While we often associate arthritis with older dogs, dogs of any age can suffer from inflammation of the joints. As ginger and its gingerols compounds have anti-inflammatory properties, they can play a vital role in helping to manage the condition.

Not only that but ginger is thought to have pain-relieving effects. So adding ginger to an arthritic dog’s food can have a double impact on their comfort.


It’s a big claim, but studies show promise in ginger’s natural ability to help reduce or slow the rate of cancer cells.

What’s more, ginger’s immune-boosting properties and anti-inflammatory compounds could offer an important health boost as inflammation and a suppressed immune system go hand in hand with the onset of the disease.

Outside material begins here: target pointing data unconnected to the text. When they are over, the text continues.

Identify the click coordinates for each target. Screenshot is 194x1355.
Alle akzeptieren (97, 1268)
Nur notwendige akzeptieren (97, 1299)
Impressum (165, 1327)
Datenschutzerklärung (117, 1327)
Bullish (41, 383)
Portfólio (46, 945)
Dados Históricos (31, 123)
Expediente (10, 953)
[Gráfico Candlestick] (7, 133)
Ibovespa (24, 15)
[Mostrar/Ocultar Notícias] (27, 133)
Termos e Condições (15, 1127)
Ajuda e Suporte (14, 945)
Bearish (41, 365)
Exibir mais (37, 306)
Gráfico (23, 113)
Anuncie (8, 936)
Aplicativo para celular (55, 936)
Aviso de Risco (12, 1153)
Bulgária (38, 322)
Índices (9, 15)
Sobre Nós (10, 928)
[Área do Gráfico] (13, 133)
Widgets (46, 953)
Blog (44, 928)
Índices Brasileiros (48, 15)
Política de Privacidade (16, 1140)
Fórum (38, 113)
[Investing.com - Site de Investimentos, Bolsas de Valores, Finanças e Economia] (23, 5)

Heartworm disease is a potentially fatal condition and causes lasting damage to the heart and lungs. There are veterinary treatments available that are more successful the earlier the condition is caught.

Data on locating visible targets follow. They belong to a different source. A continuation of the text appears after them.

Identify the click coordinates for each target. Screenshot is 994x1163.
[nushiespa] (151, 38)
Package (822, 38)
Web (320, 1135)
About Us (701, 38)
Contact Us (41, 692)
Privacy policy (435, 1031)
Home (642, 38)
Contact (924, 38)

However, ginger is also being tested for its effectiveness in treating heartworm in dogs. Although the research is still in its infancy, at least one study has shown promise. Fifty-five days after the last treatment of ginger was given to dogs suffering from heartworm, the concentration of heartworms had reduced by eighty-three percent.

With so many potential benefits, is there any reason not to add ginger to your dog’s diet?

Ginger and precautions

For most dogs, ginger is completely safe. But as with any new food starting with a small amount will prevent any side effects from becoming too severe. Ginger can cause an upset stomach and diarrhea.

Ginger also can interact poorly with some medications. In particular, blood thinners like Aspirin. So if your dog is already on any medication, check with your veterinarian to make sure that ginger is safe for your dog.

Likewise, check with your veterinarian if you want to give your dog ginger, but it has a heart condition or diabetes, as ginger can lower blood pressure as well as blood sugar.

How to give your dog ginger

You can add fresh ginger to your dog’s food in several ways. Raw ginger should be peeled and finely chopped; otherwise, powdered ginger, teas, and capsules are good alternatives.

As a guide, a medium-sized dog of between twenty to fifty pounds would need to take around a teaspoon of dry ginger a day to be effective. While small dogs of up to ten pounds would only need around an eighth of a teaspoon, and extra-large dogs of over a hundred pounds would need up to a tablespoon per day.

Of course, there are always dog foods and treats, and even teas on the market make it easy to give ginger to your dog.

Can dogs eat ginger?

Yes, ginger is safe for dogs. With so much going for it, ginger seems to be an easy way to gain big benefits for your dog’s health. Ginger can provide relief from nausea, help prevent bloat and provide respite from arthritis symptoms.

So next time you’re looking for a healthy treat for your dog, why not make the most of ginger root and its medicinal muscle and try one of these bake-at-home recipes like this one from Hearing dogs.

Ginger for dogs biscuits

Gingerbread biscuits


  • 3 cups whole wheat flour (or wheat-free flour for dogs with wheat allergies).
  • 2 tbsp ground ginger
  • 1 tsp ground cinnamon (keep this to a minimum as too much can lead to mouth blisters!).
  • 1/2 tsp ground cloves
  • 1/2 cup runny honey or molasses
  • 1/2 cup warm water
  • 1/4 cup light olive oil or flaxseed oil


  1. Preheat oven to 325° F
  2. In a large bowl, mix the flour, ginger, cinnamon, and cloves until combined.
  3. In a small bowl, using a sturdy spoon, stir together the honey, water, and oil.
  4. Pour the mixture into the flour.
  5. Using the same sturdy spoon, stir ingredients until thoroughly combined.
  6. Roll out the dough to about 1/2 inch thickness.
  7. Use your favorite cookie cutters to cut shapes.
  8. Lightly spray a baking sheet with non-stick cooking spray.
  9. Place your cutouts on the baking sheet.
  10. Continue to roll and cut out shapes with the remaining dough.
  11. Bake for 20 minutes.
  12. Cool completely on a wire rack.

Storing  The gingerbread dough will keep fresh for several weeks in the refrigerator, or you can keep it in the freezer for up to 6 months.

Yield  Using a 2-inch cookie cutter, you should yield approximately 28 dog biscuits.